Showing posts with label jeffrey wright. Show all posts
Showing posts with label jeffrey wright. Show all posts

Friday, June 8, 2012

Beware, Caesar, March 15th!

The Ides of March: adapted by George Clooney, Grant Heslov, and Beau Willimon from Willimon's play Farragut North; directed by George Clooney; starring Ryan Gosling (Stephen Meyers), George Clooney (Governor Mike Morris), Philip Seymour Hoffman (Paul Zara), Paul Giamatti (Tom Duffy), Evan Rachel Wood (Molly Stearns), Marisa Tomei (Ida Horowicz), and Jeffrey Wright (Senator Thompson) (2011): I figure George Clooney can just pick up a telephone, call five randomly chosen actors, and sign them to whatever project he's working on by the end of the day. Certainly The Ides of March has an All-Star cast. They've all got something to work with, too, in this smart political thriller.

To a Canadian born and raised in a parliamentary democracy, the Byzantine U.S. federal system will always possess a certain alien charm -- and, frankly, a simmering alien horror. The Ides of March lays out the joys and horrors of this overly moneyed, often paradoxical system of democracy without ever seeming preachy or too laden with politicobabble.

Ryan Gosling plays Stephen Meyers, 30-year-old second-in-command of Governor Mike Morris's campaign to win the Democratic primaries. We follow the campaign during a tumultuous week in Ohio, as deals and double-deals and betrayals and potentially career-ending events swirl in and around the campaign. The dialogue is mostly sharp, the performances lived-in and solid. No one here plays a dummy. And the actors are all up to playing smart.

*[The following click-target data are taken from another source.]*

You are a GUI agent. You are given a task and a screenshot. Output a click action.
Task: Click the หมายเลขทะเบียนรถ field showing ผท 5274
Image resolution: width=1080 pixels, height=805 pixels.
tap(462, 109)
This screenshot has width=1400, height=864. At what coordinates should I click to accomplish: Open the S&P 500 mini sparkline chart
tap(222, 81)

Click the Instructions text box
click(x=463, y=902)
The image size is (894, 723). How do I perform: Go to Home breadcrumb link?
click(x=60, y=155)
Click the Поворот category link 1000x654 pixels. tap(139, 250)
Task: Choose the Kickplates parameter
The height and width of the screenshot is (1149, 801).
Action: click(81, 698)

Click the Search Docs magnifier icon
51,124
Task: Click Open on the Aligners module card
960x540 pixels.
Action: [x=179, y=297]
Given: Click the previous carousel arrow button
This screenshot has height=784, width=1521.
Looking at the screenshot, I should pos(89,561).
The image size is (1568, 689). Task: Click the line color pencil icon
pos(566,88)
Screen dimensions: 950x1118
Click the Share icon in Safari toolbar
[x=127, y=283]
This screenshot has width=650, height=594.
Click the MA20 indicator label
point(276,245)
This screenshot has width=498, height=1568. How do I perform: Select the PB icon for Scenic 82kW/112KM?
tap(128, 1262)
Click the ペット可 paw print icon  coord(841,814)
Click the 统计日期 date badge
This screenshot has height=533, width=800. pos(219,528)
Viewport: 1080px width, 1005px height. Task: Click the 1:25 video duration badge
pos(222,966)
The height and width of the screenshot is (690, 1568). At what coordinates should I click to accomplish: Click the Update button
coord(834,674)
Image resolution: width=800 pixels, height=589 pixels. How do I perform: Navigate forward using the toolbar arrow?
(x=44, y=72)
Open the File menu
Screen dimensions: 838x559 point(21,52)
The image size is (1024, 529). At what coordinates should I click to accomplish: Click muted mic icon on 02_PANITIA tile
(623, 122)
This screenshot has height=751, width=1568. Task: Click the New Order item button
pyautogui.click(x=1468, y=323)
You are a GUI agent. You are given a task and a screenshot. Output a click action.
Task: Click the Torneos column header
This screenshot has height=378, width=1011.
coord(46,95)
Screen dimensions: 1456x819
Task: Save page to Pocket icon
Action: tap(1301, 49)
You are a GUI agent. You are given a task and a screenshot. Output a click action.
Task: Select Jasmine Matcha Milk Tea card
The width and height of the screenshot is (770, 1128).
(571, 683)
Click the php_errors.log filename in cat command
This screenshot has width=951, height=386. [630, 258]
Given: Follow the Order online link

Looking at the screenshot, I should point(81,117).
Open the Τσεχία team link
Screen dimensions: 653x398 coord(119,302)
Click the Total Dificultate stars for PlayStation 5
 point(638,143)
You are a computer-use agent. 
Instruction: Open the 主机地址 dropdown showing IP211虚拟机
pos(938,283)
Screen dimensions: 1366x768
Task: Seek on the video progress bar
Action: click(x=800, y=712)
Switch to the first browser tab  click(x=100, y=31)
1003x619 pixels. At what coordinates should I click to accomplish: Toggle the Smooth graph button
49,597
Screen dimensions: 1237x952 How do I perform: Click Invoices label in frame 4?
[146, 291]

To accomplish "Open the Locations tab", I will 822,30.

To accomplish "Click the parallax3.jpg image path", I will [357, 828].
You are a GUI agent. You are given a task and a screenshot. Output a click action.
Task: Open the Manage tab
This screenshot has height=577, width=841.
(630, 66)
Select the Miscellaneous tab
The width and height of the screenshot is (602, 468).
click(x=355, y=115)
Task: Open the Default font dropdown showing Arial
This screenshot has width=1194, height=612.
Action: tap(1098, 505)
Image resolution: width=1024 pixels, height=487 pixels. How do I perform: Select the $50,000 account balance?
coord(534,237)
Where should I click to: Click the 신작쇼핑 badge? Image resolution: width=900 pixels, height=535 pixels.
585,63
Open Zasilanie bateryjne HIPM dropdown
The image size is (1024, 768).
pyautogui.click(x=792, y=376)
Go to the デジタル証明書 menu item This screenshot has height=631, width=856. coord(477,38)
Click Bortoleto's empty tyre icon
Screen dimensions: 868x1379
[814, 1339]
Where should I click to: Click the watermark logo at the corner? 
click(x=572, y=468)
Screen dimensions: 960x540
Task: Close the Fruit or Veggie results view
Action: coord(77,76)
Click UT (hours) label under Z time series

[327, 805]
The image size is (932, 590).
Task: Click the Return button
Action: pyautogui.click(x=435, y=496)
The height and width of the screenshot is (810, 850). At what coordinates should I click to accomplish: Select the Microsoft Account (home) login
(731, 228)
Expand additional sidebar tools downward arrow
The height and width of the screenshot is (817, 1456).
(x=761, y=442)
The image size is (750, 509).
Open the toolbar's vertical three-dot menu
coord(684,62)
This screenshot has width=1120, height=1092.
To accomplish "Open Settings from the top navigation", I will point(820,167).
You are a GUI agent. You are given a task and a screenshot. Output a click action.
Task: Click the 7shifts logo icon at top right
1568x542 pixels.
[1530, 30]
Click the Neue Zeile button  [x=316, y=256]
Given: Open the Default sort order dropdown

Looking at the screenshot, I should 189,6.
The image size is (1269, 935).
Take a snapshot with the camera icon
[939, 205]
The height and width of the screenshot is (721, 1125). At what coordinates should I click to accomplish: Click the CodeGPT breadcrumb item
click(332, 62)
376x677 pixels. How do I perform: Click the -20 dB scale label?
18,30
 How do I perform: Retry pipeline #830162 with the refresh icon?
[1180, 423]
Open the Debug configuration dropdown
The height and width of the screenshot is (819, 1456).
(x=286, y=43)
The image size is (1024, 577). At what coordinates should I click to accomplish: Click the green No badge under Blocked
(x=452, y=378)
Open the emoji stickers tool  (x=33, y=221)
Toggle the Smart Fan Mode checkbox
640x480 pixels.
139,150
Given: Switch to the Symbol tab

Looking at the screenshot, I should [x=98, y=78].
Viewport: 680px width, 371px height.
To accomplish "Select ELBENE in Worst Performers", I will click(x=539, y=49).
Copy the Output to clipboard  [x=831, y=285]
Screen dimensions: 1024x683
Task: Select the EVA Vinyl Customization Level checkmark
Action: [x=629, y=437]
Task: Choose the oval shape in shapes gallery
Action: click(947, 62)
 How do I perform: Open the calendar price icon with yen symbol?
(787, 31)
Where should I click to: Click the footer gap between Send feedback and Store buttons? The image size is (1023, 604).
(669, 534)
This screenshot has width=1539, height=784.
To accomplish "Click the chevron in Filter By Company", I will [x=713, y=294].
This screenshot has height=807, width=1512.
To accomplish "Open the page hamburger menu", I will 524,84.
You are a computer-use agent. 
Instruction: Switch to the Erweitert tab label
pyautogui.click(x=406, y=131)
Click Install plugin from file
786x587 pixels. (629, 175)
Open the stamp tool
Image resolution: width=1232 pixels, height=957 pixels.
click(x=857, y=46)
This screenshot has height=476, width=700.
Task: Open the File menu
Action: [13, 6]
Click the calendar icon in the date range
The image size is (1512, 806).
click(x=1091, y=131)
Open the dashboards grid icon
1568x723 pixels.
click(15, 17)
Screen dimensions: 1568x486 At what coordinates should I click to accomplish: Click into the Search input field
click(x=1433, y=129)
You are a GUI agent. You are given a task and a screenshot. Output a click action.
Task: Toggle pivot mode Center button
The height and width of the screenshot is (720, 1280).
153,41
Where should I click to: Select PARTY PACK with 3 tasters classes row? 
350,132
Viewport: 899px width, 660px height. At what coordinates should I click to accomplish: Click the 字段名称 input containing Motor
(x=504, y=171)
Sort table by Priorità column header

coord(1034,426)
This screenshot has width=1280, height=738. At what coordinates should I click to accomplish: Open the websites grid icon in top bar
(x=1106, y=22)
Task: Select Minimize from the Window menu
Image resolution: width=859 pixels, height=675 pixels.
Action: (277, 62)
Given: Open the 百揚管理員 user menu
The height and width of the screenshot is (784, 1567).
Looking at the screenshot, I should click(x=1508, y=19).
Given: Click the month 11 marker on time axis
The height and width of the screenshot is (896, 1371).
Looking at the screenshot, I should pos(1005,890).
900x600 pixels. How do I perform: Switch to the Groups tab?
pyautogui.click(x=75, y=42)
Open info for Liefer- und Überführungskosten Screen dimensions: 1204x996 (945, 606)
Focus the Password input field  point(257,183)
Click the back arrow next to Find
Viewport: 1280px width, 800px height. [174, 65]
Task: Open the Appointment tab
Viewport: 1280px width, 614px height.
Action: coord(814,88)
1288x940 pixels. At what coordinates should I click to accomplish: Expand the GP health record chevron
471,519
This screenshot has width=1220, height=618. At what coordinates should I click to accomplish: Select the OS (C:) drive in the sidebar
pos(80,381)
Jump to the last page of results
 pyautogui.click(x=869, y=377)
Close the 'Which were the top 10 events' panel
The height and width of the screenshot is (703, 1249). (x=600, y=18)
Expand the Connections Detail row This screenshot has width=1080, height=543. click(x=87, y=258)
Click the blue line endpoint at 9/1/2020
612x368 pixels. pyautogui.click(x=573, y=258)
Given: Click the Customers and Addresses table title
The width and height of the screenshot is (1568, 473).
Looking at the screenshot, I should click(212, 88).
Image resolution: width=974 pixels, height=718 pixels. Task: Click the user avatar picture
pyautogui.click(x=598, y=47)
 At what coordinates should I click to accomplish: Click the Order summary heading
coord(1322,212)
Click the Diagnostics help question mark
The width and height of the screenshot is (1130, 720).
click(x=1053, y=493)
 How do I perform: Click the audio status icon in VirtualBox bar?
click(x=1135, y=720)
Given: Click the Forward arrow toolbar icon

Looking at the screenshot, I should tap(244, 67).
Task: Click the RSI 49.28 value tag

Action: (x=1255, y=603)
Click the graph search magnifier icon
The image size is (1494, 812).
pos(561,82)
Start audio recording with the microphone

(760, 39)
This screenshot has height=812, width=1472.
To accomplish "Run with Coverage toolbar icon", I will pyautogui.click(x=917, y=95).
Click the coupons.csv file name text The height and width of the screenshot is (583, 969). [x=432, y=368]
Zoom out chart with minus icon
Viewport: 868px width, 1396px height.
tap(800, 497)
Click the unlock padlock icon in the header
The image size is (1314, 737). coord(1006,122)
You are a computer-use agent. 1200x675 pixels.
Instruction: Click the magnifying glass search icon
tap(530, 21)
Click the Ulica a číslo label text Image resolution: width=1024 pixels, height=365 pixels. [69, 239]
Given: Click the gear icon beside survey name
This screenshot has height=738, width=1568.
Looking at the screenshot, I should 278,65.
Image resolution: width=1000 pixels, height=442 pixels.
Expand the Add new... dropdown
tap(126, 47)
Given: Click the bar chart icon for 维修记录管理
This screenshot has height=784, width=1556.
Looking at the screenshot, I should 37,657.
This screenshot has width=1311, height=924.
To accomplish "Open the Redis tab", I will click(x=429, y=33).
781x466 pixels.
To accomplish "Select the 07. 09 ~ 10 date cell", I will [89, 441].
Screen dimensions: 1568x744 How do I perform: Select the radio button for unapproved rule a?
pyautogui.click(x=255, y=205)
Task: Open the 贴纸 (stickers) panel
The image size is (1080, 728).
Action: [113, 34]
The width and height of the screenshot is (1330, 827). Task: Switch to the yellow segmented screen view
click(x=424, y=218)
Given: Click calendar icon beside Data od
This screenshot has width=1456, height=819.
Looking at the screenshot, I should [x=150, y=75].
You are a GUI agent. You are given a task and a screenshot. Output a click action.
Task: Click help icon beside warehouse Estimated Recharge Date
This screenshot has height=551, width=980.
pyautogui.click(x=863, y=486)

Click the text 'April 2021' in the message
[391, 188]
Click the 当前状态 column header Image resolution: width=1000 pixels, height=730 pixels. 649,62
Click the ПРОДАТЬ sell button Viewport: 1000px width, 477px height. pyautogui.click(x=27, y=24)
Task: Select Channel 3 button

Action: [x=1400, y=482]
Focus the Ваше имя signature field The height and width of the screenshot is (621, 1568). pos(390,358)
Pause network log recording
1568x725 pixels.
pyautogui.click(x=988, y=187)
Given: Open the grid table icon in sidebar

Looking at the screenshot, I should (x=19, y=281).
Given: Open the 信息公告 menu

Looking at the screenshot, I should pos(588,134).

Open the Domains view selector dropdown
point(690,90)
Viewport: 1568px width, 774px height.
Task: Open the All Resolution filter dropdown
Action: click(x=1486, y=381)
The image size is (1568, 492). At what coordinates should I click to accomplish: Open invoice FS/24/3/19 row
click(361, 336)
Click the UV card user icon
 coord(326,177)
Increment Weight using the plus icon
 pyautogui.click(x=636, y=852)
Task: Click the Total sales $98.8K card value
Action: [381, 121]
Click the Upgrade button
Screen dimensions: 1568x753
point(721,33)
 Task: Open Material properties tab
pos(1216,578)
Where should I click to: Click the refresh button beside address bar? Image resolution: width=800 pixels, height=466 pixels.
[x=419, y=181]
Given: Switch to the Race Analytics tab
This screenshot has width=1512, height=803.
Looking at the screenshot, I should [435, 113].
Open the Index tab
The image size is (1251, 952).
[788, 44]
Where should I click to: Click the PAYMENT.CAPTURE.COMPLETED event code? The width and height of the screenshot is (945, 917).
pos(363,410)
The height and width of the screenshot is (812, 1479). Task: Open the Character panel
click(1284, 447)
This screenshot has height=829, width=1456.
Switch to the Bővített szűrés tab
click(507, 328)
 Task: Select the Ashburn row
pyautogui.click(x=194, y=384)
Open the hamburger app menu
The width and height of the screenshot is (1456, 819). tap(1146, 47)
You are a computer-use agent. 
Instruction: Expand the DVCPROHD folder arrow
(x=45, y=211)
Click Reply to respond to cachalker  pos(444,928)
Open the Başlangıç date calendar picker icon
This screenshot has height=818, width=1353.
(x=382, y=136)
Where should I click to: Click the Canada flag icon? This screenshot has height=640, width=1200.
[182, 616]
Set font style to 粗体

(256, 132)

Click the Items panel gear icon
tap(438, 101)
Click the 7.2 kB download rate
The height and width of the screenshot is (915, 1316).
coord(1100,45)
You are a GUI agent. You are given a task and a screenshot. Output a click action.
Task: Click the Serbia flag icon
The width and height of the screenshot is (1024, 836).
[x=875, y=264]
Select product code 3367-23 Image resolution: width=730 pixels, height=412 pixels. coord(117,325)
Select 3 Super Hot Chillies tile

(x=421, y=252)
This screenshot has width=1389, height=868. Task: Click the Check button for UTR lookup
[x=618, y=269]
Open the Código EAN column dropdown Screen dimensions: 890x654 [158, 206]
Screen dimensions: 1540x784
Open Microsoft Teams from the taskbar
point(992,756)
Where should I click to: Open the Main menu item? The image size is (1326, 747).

Gosling shines in playing someone who's both savvy and idealistic. Honouring the audience's intelligence, the final scene leaves it to the viewer to decide how much that idealism has been shattered by the events of the film. It's a quiet, subtle, Oscar-quality performance.

Indeed, there isn't a weak performance in the movie. Clooney is utterly believeable as a charismatic candidate promising hope and change; Philip Seymour Hoffman and Paul Giamatti make for crafty and rumpled long-time backroom opponents; even Evan Rachel Wood nails her role as a pretty, connected intern who gets caught up in the undertow of dangerous political depths. Highly recommended.

Saturday, January 21, 2012

Time's Wing'd Chariot

Source Code; written by Ben Ripley; directed by Duncan Jones; starring Jake Gyllenhaal (Colter), Michelle Monaghan (Christina), Vera Farmiga (Goodwin), and Jeffrey Wright (Dr. Rutledge) (2011): Duncan Jones (son of David Bowie, whose birth name was David Jones) directed the excellent science-fiction character study Moon, starring Sam Rockwell. Here, he gives us a science-fiction thriller based mostly on the revelation of character under pressure.
Jake Gyllenhaal plays an American soldier whose mind can be dropped into someone else's mind for the purposes of finding out the details of an imminent terrorist threat. A commuter train has already been destroyed as a prelude to some greater catastrophe, and it's into the last eight minutes of that commuter train's existence that Gyllenhaal will be repeatedly plunged, replacing the mind of a schoolteacher killed in the blast.

Jones and screenwriter Ben Ripley wisely keep the explanation of how this process works to a minimum because either the explanation will make no sense, or it would take ten minutes of Basil Exposition to explain it. They even make the lack of explanation a minor plot point -- Gyllenhaal's character gets thwarted repeatedly by the scientist in charge of the project, who basically touches on a couple of points (parabolic calculus! quantum mechanics!) in a way that seems almost a parody of the Architect's ramblings in The Matrix Reloaded.

In any case, Gyllenhaal can be repeatedly sent into "the Source Code", the project's term for a weird mesh of time travel and mind-swapping. We're told repeatedly that the past can't actually be altered and that only information can be gathered to help the present. But is this true? And why can't Gyllenhaal's character remember how he came to join the project?

The obvious genre antecedents for Source Code are Groundhog Day and the Star Trek: TNG episode "Cause and Effect", with a little 12 Monkeys thrown in. Jones keeps the movie moving at a brisk clip, with the reiterations changing enough each time so that the movie becomes neither repetitive nor boring. Gyllenhaal is solid as the baffled soldier, Michelle is perky as a train passenger/love interest, and Jeffrey Wright and Vera Farmiga do nice work as the scientist and Captain running the project (dubbed 'Beleaguered Castle', a solitaire reference that plays out in the movie and also seems to allude to the importance of cards to the classic brainwashing thriller The Manchurian Candidate). Highly recommended.